Below are some records. Set down exactly the line holding "Where should I" and every later line through the end, omitting the pictures.

Source records:
···

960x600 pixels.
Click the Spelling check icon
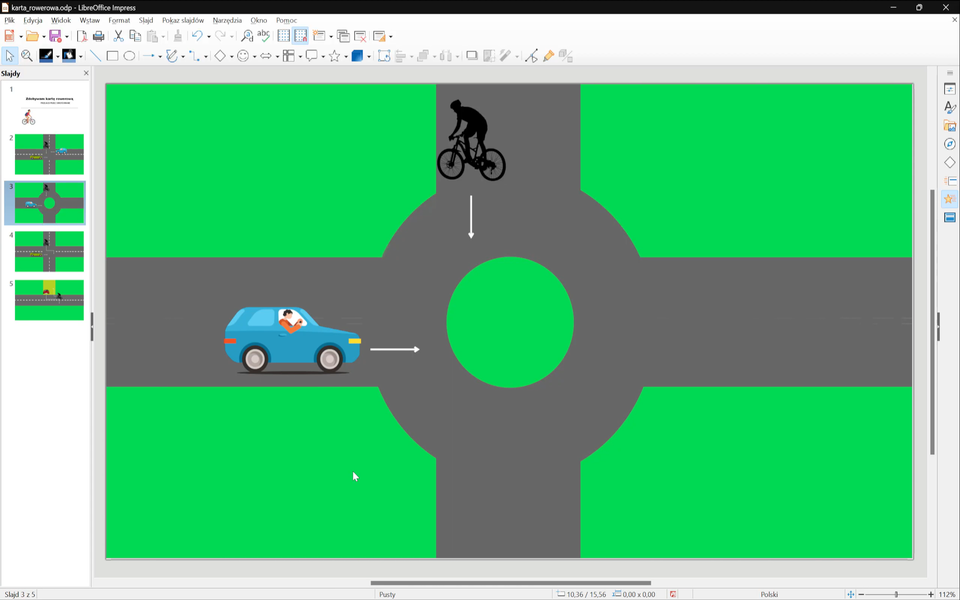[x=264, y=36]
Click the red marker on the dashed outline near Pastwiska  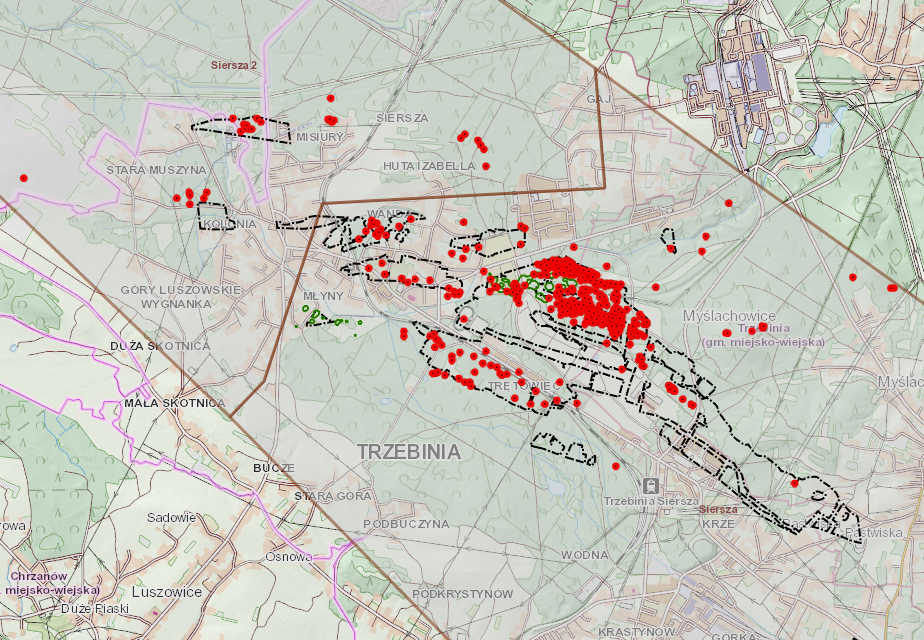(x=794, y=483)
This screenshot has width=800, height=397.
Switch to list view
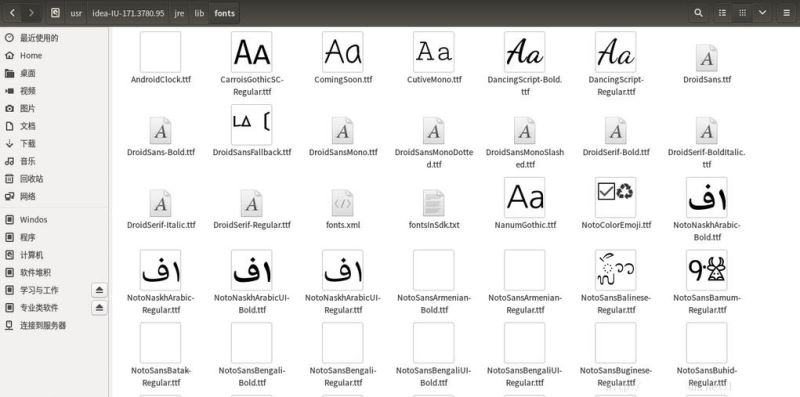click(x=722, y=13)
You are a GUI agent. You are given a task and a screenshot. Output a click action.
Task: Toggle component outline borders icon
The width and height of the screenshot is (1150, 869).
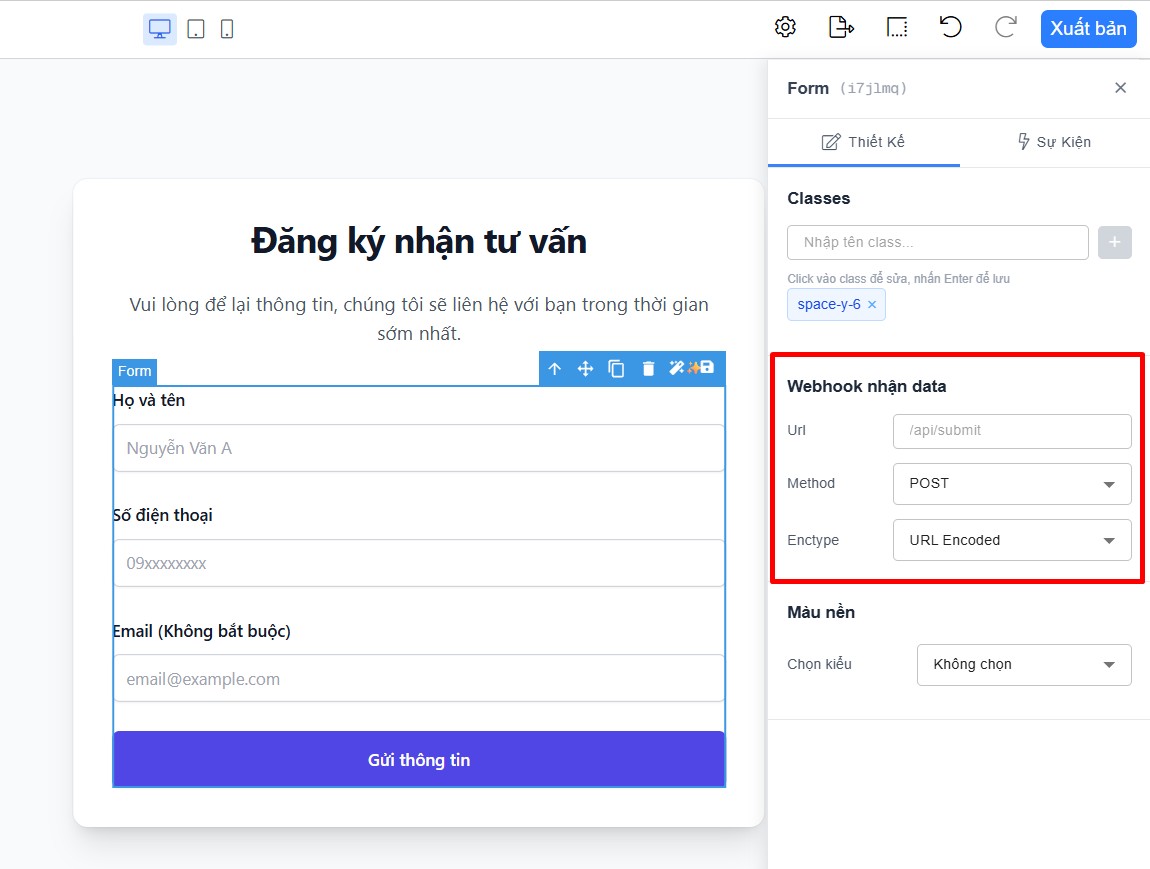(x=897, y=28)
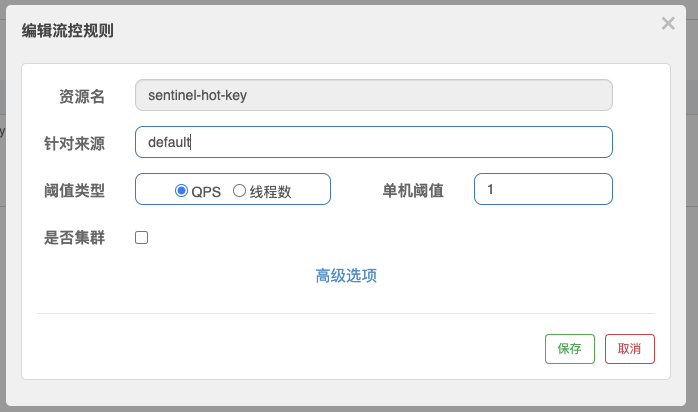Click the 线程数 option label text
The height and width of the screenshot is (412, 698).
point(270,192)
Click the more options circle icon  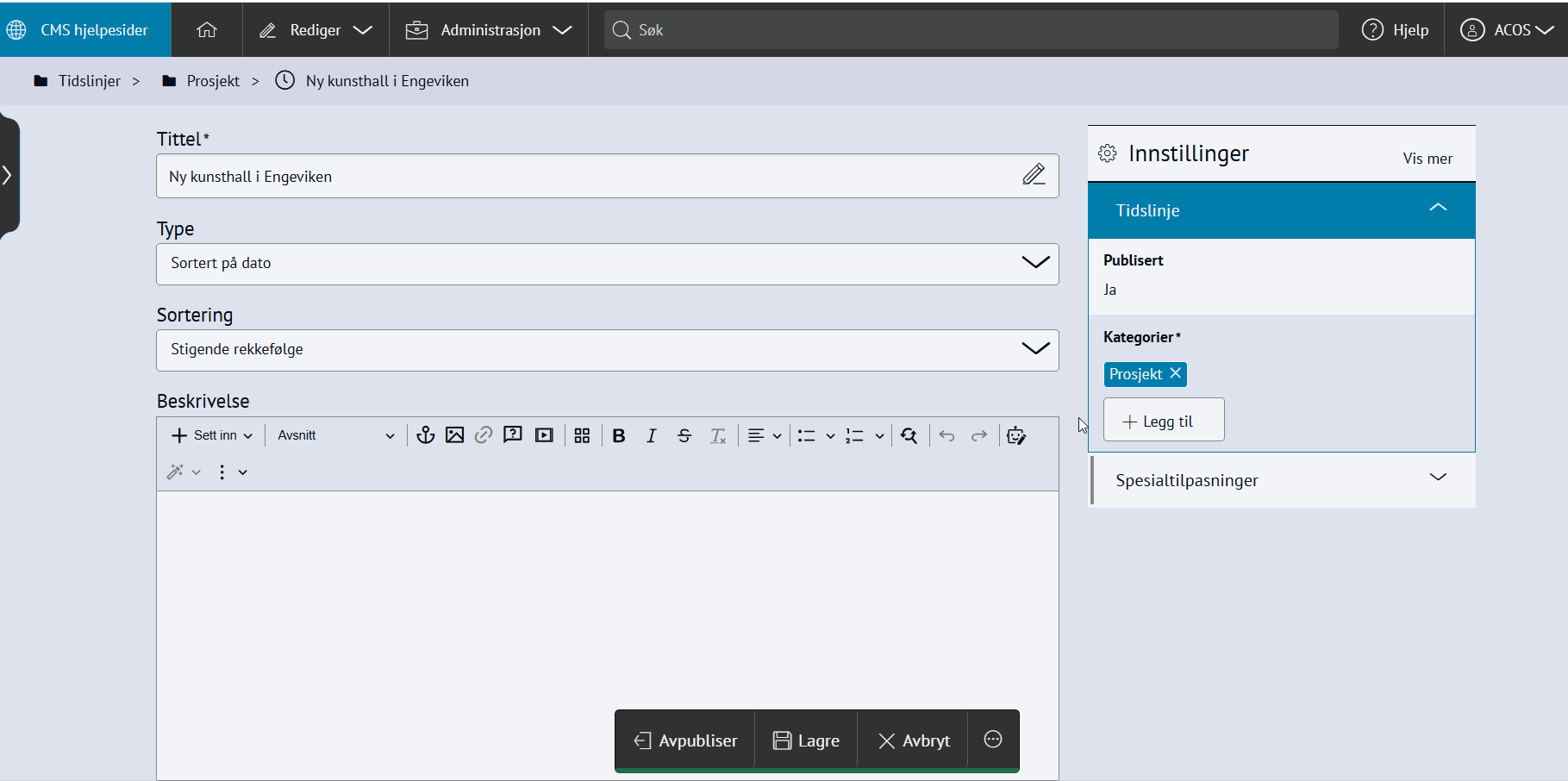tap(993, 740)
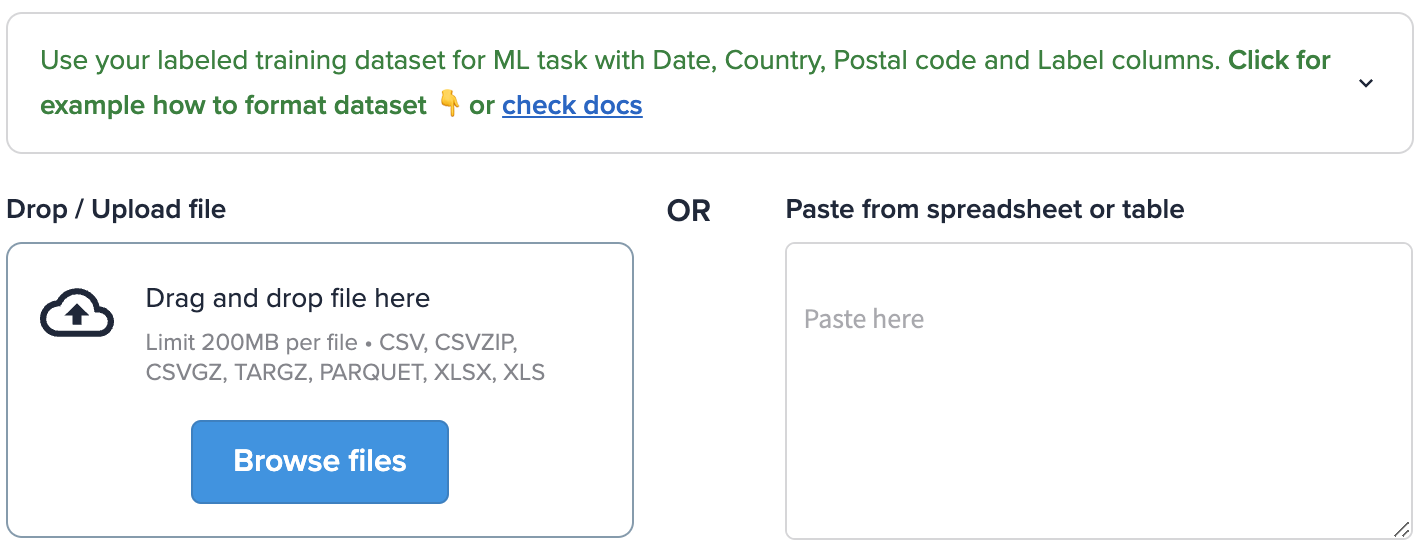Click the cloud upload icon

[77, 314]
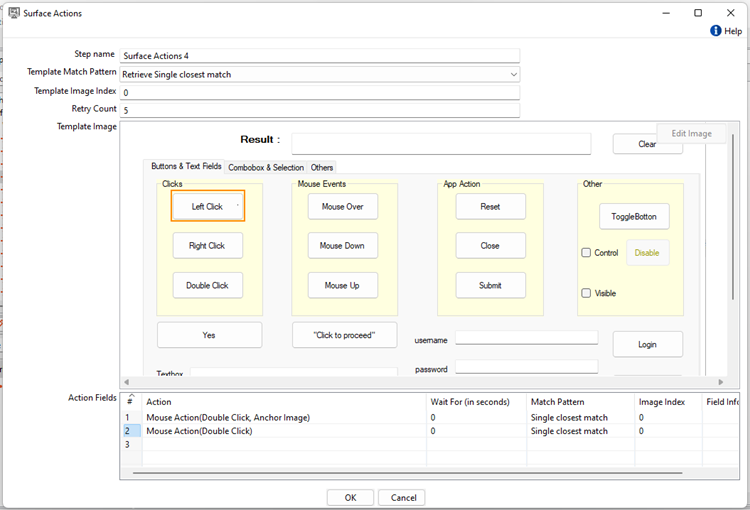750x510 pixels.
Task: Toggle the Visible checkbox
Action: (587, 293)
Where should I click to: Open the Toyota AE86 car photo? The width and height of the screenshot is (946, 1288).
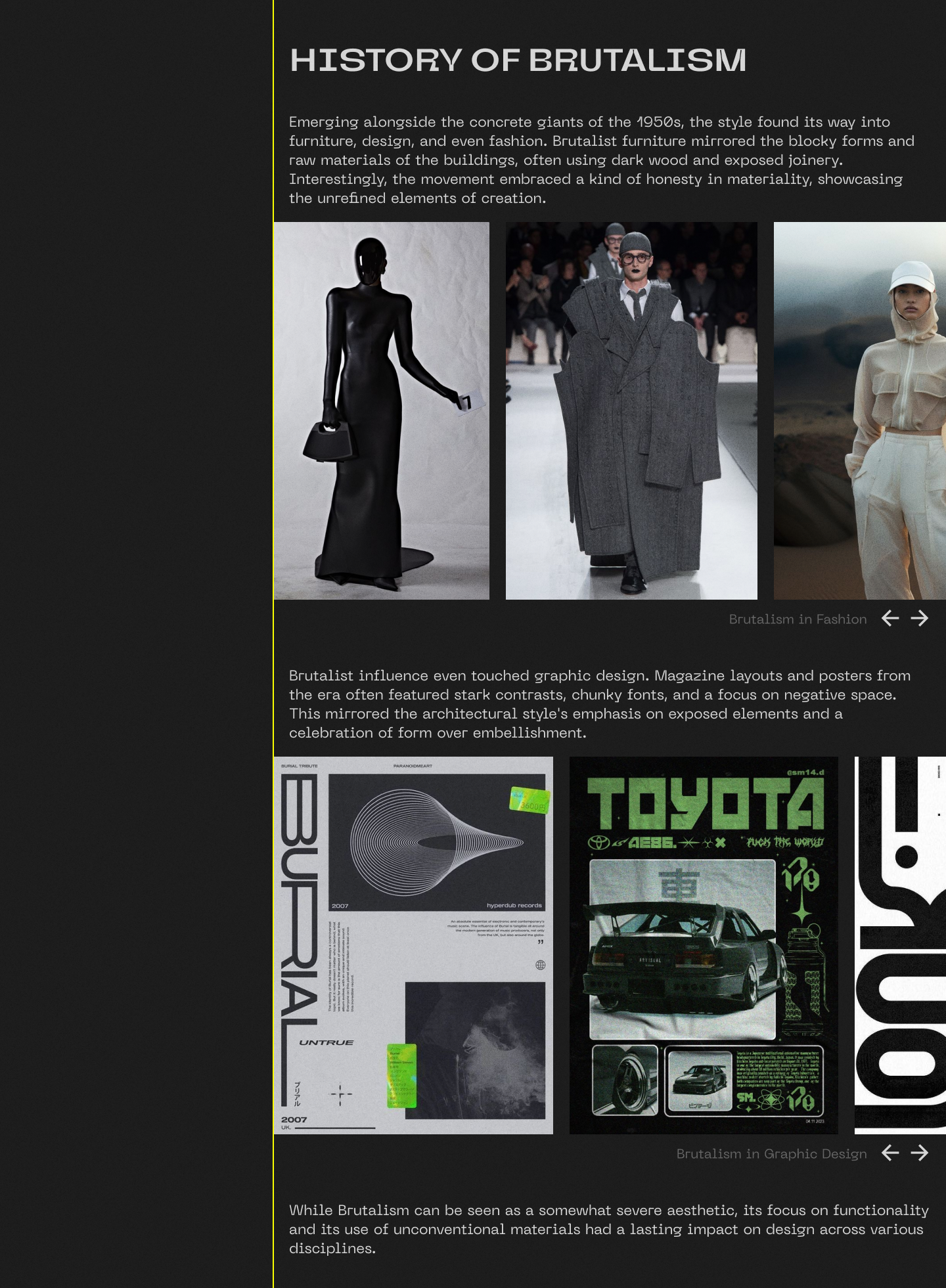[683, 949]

···

Answer box
Where should I click to: Open the Toyota AE86 car photo? The width and height of the screenshot is (946, 1288).
[683, 949]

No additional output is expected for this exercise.